The FBI had a collection of reports a former foreign intelligence officer was hired to compile as opposition research for the U.S. election, referred to as the “dossier,” when the ICA was drafted. However, those reports remained separate from the conclusions of the ICA. All individuals the Committee interviewed verified that the dossier did not in any way inform the analysis in the ICA- including the key findings – because it was unverified information and had not been disseminated as serialized intelligence reporting.

To sum up, the Republican-controlled Senate Intelligence Committee believes that Russia aggressively intervened in the 2016 presidential election with the express purpose of helping Trump win, that Putin ordered this, that the Intelligence Community was correct in reporting these facts and that the Steele Dossier played no important or improper role in their conclusions.

All of that is contrary to both what the president and his allies have been saying. All of it.

Now, you know what else happened on July 3rd? This happened:

Republican members of Congress sounded a newly conciliatory tone in meetings with Russian lawmakers and officials here on Tuesday in a rare visit to Moscow and a preview of the looming summit between President Trump and Russian President Vladimir Putin.

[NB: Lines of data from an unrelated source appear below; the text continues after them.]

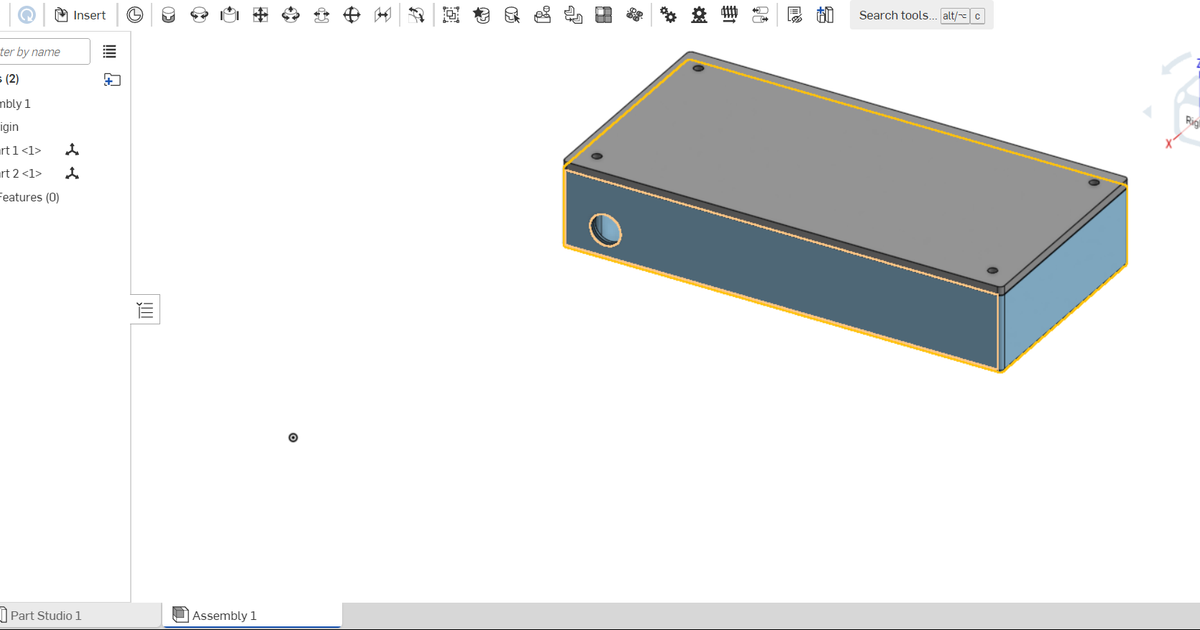The image size is (1200, 630).
Task: Select the Mate tool in the toolbar
Action: (x=135, y=14)
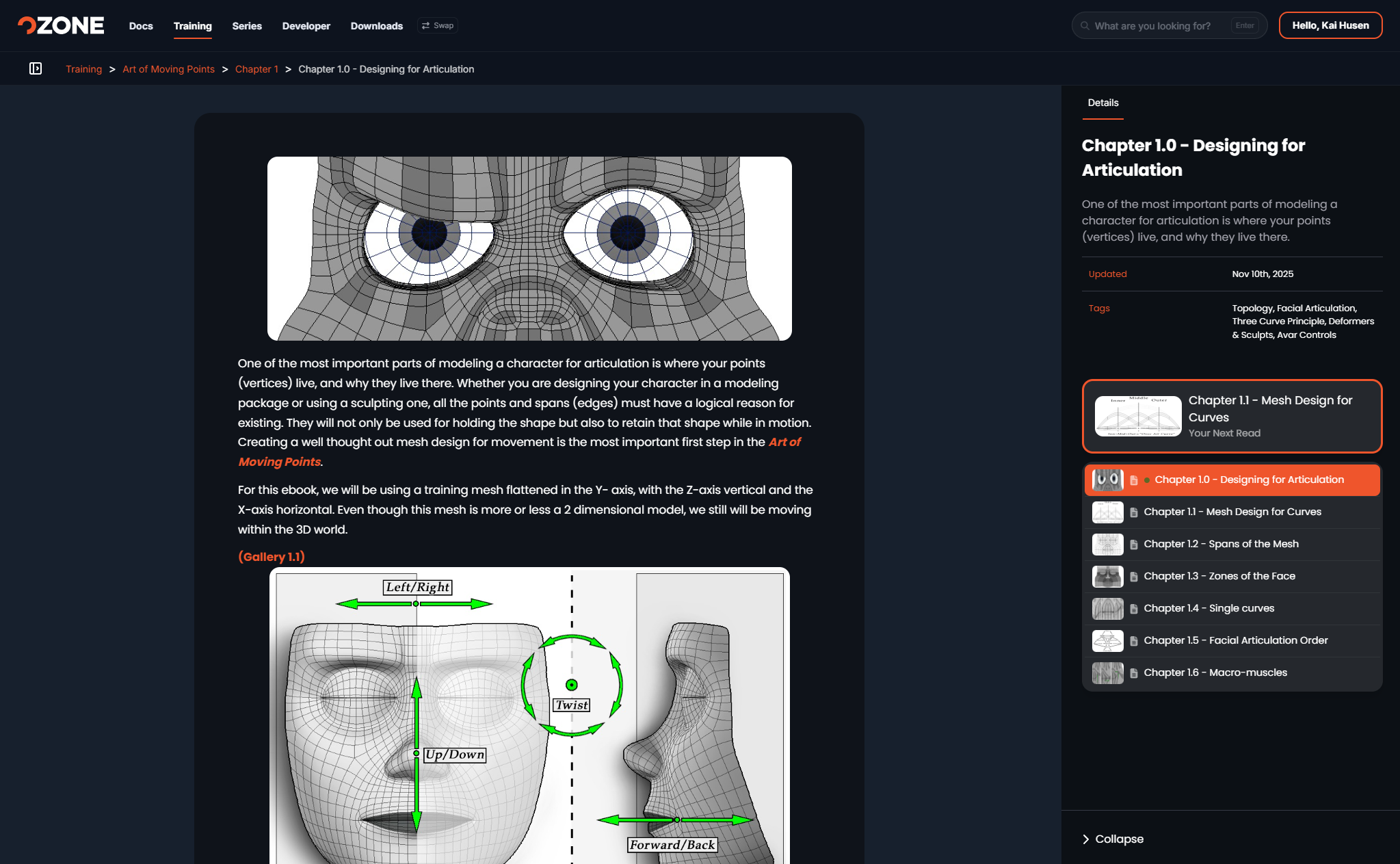Click the Swap arrows button
This screenshot has height=864, width=1400.
(438, 26)
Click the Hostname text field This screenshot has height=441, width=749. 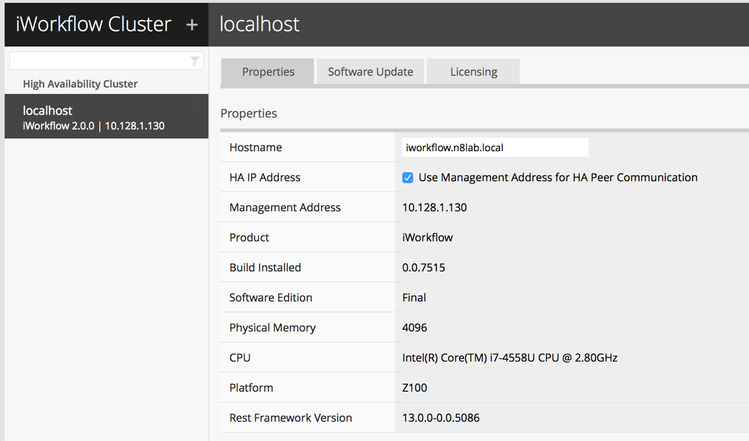tap(494, 147)
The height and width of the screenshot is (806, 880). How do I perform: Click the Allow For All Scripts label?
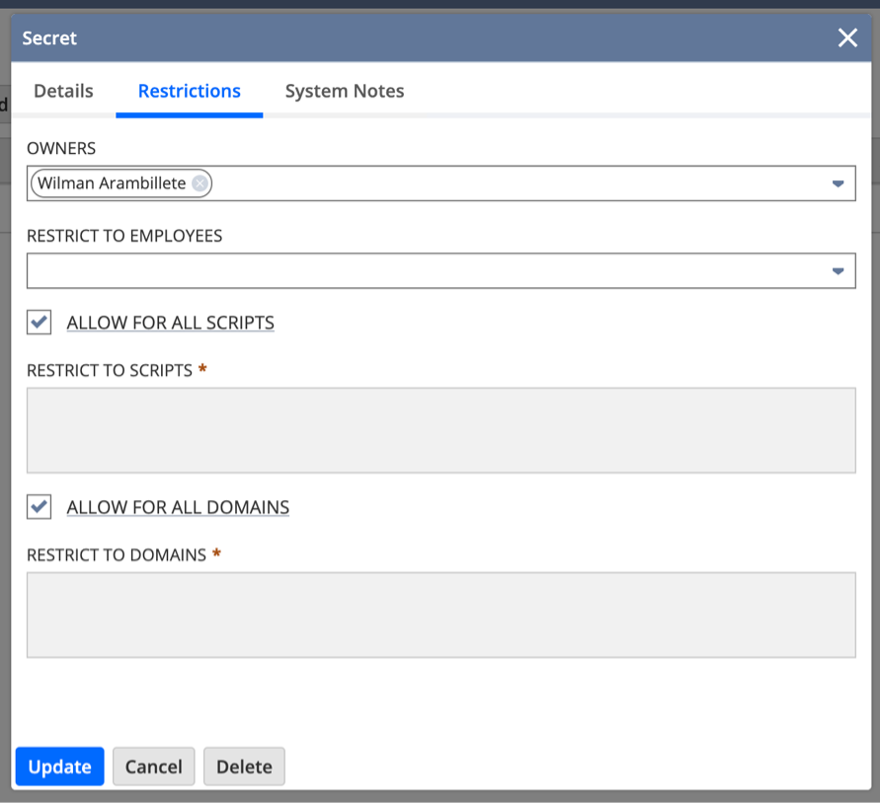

Sen. Richard C. Shelby (R-Ala.) told Russia’s foreign minister that while Russia and the United States were competitors, “we don’t necessarily need to be adversaries.” Later on at the State Duma, the lower house of parliament, members attending a plenary session greeted the Americans with applause.

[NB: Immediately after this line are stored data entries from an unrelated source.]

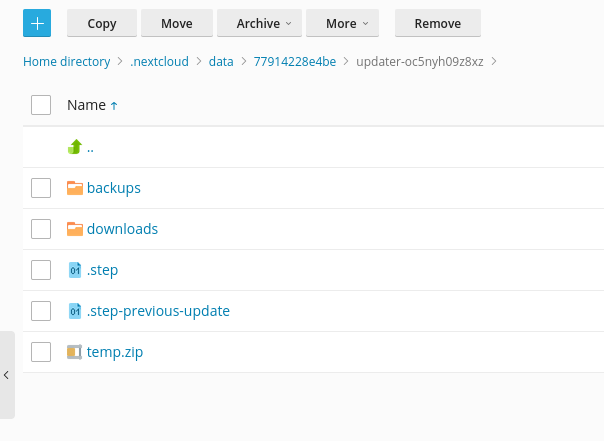Click the green up-arrow parent directory icon
This screenshot has width=604, height=441.
click(74, 147)
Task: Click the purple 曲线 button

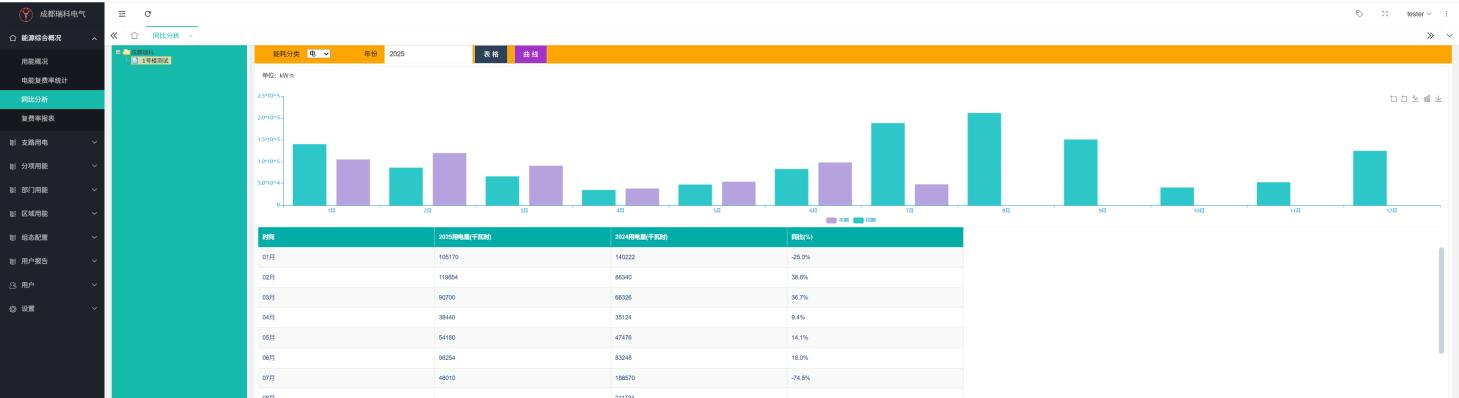Action: pos(531,54)
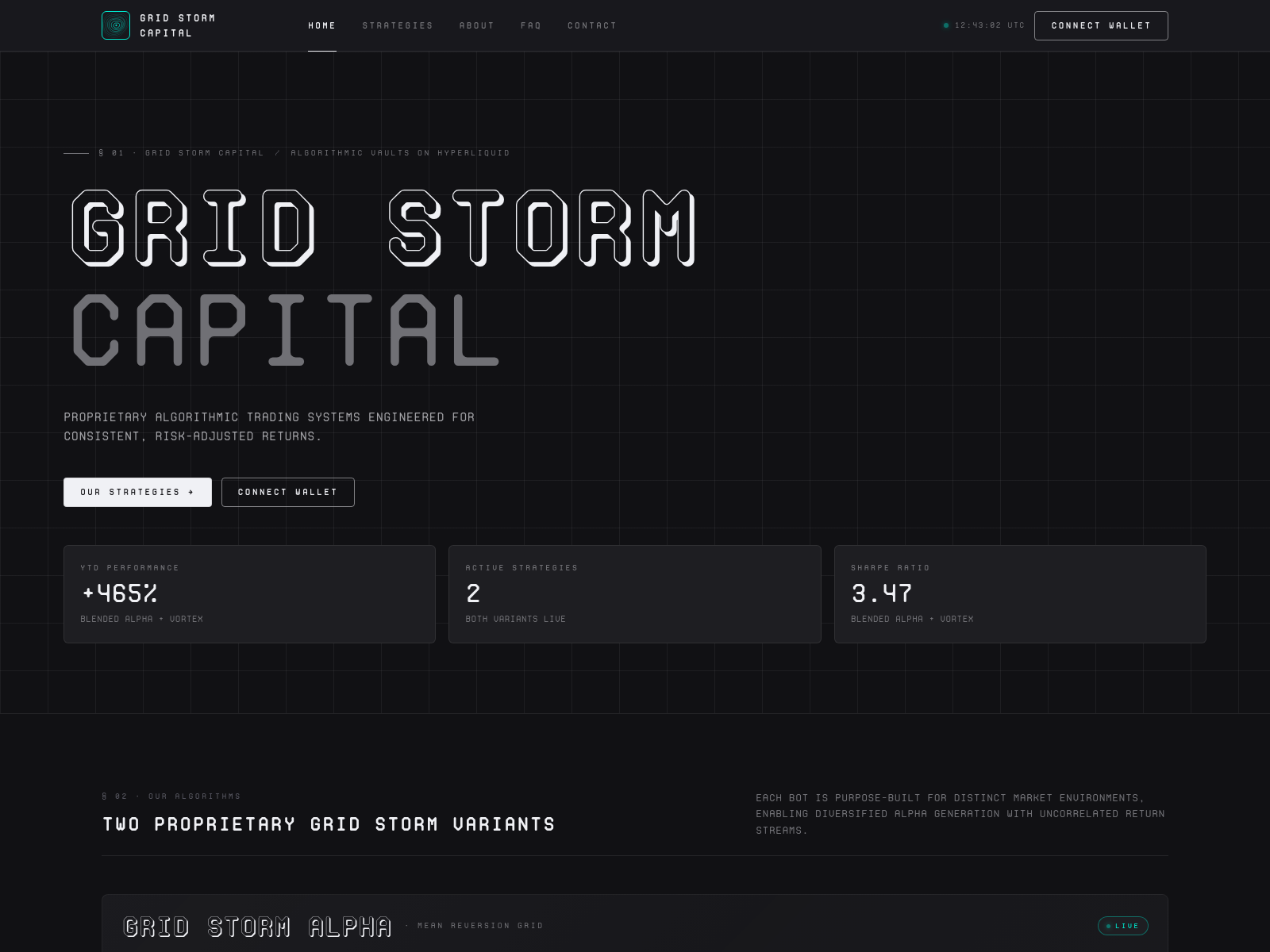Image resolution: width=1270 pixels, height=952 pixels.
Task: Select the Active Strategies stat card
Action: [x=634, y=593]
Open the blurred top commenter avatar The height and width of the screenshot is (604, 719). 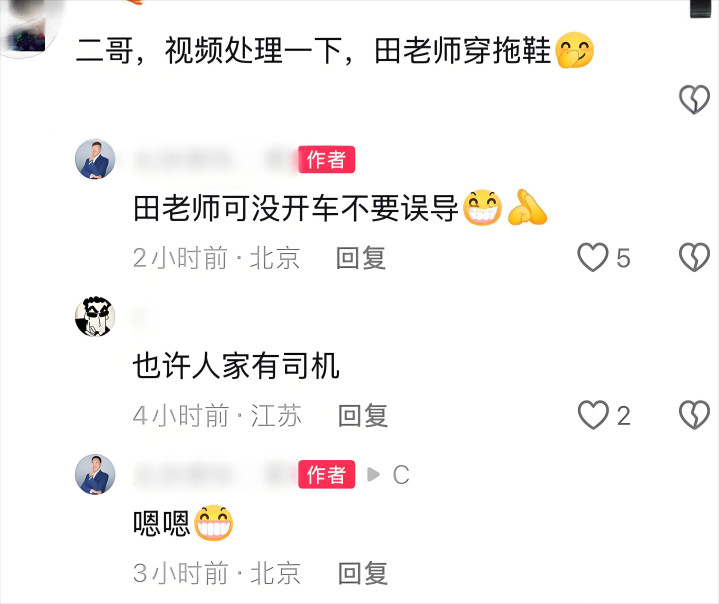(x=27, y=28)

“I’m not here today to accuse Russia of this or that or so forth,” Shelby told Duma speaker Vyacheslav Volodin. “I’m saying that we should all strive for a better relationship.”

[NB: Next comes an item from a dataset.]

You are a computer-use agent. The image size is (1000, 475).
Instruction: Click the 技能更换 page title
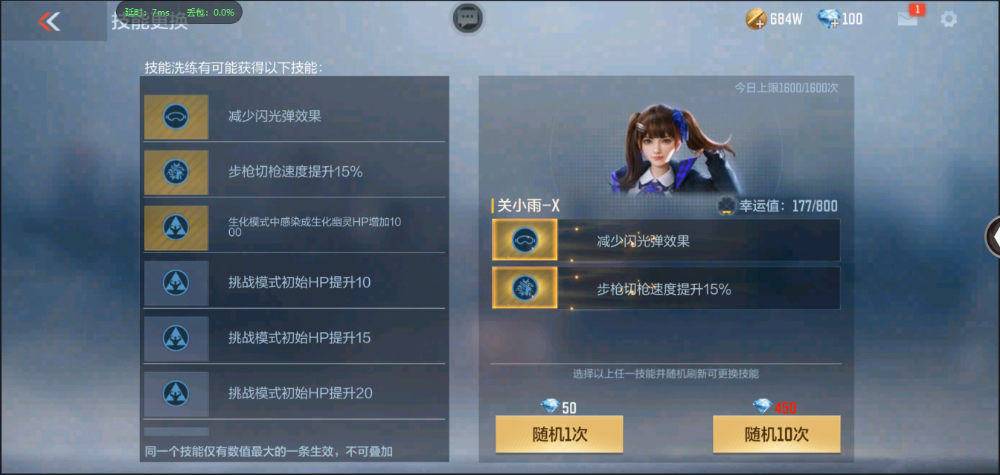150,22
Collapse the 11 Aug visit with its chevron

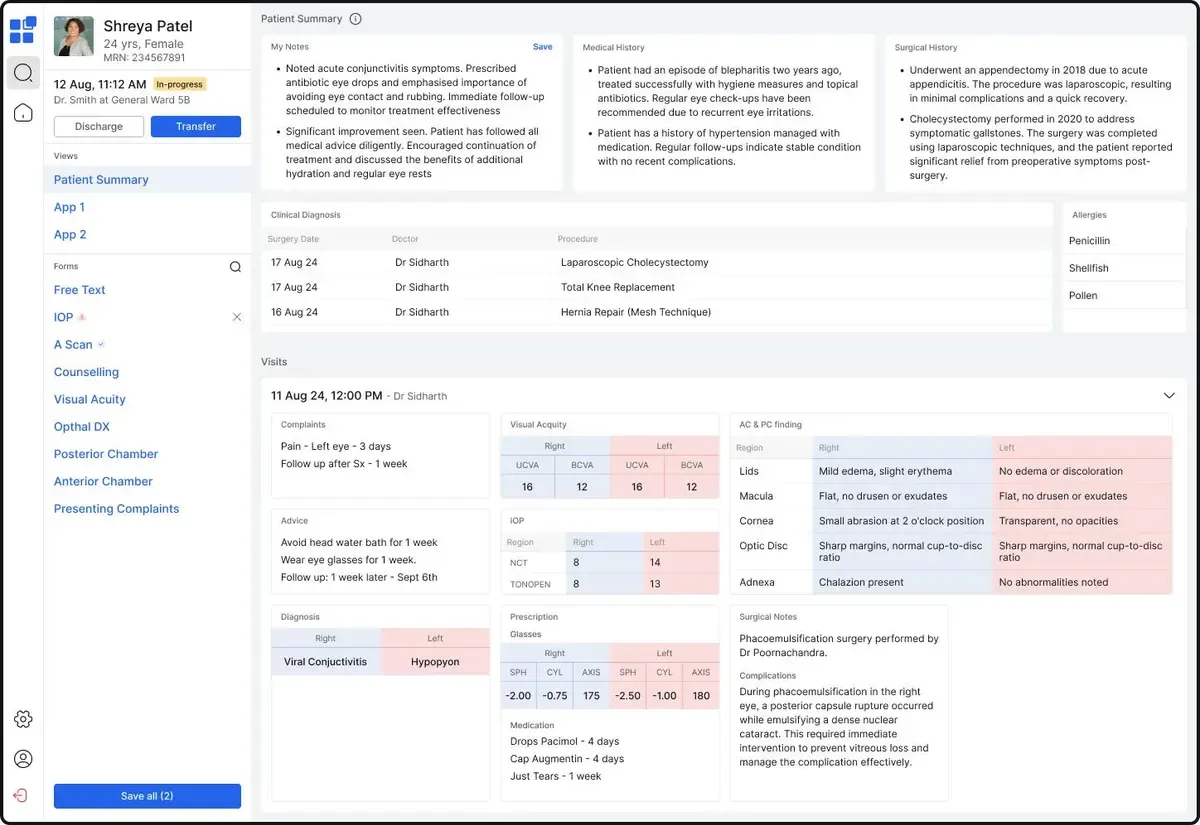pos(1169,395)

The Republicans’ meetings in Moscow — coming after the lawmakers visited St. Petersburg and took in the ballet “Sleeping Beauty” — helped set the tone for the July 16 Trump-Putin summit in Helsinki.

Does that seem right to you? Does any of that seem right?

In addition to the chairman of the Appropriations Committee Sen. Richard Shelby of Alabama, the delegation included Republican Conference Chairman John Thune of South Dakota, Homeland Security chairman Ron Johnson of Wisconsin, and Sens. Jerry Moran of Kansas, Steve Daines of Montana, John Kennedy of Louisiana, and John Hoeven of North Dakota. Rep. Kay Granger of Texas was also in attendance.

Interestingly, none of these people serve on the Intelligence Committee, but most of them represent states that are highly dependent on fossil fuels.

If nothing else, they were showing their approval of an upcoming Helsinki summit between Vladimir Putin and Donald Trump which is set to occur in the context of a major investigation into whether Trump and Putin acted in concert during the 2016 election. And if that isn’t sketchy enough, how is this for inappropriate?

President Trump “plans to meet one-on-one with Vladimir Putin at the start of their July 16 summit in Helsinki, Finland… before allowing other aides to join the highly anticipated encounter with the Russian leader,” CNNreports.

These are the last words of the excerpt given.